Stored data
>>

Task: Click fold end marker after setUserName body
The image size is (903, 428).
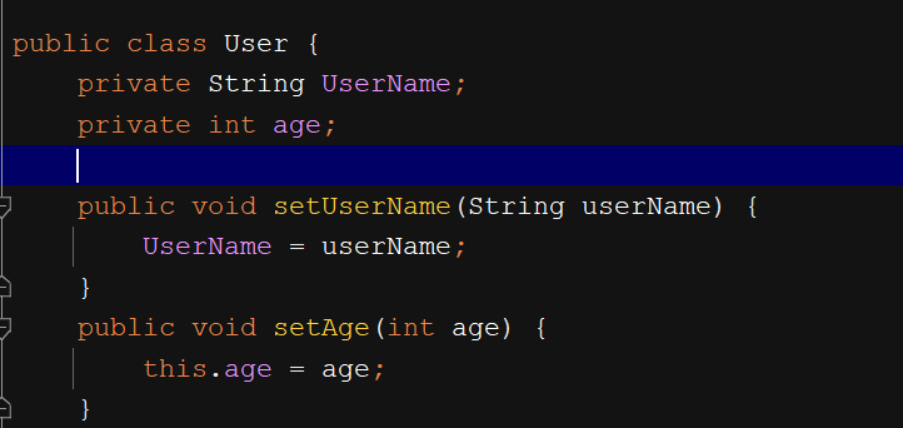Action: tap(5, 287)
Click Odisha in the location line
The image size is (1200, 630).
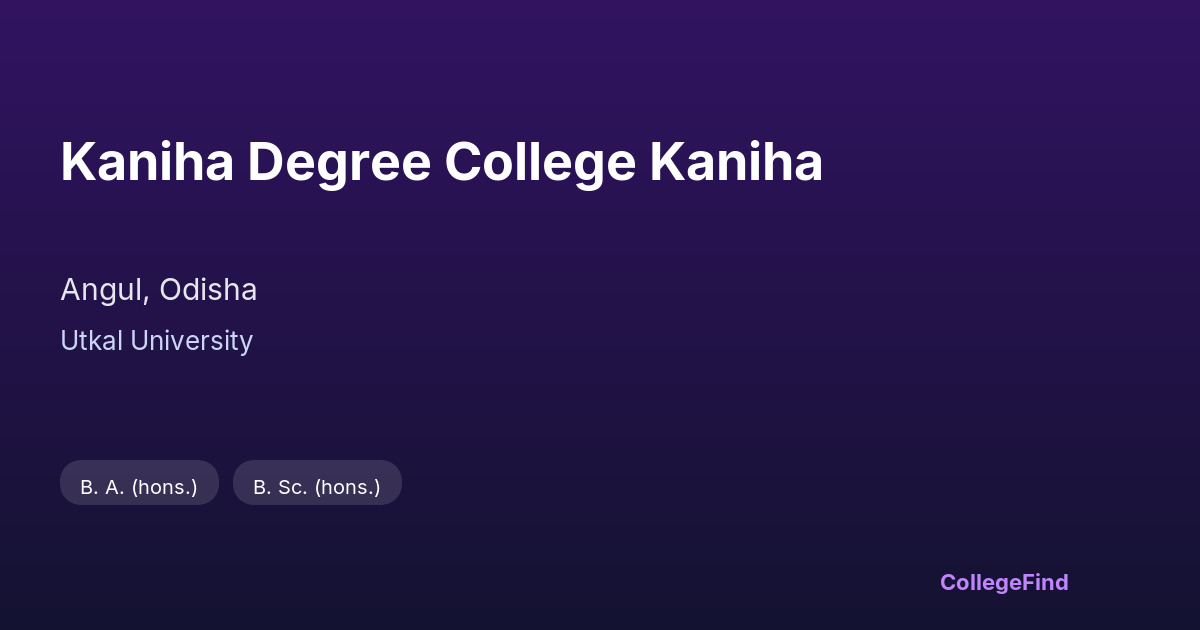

<<

Pull every line containing "Click" out of the entries.

Task: Click fold end marker after setUserName body
Click Odisha in the location line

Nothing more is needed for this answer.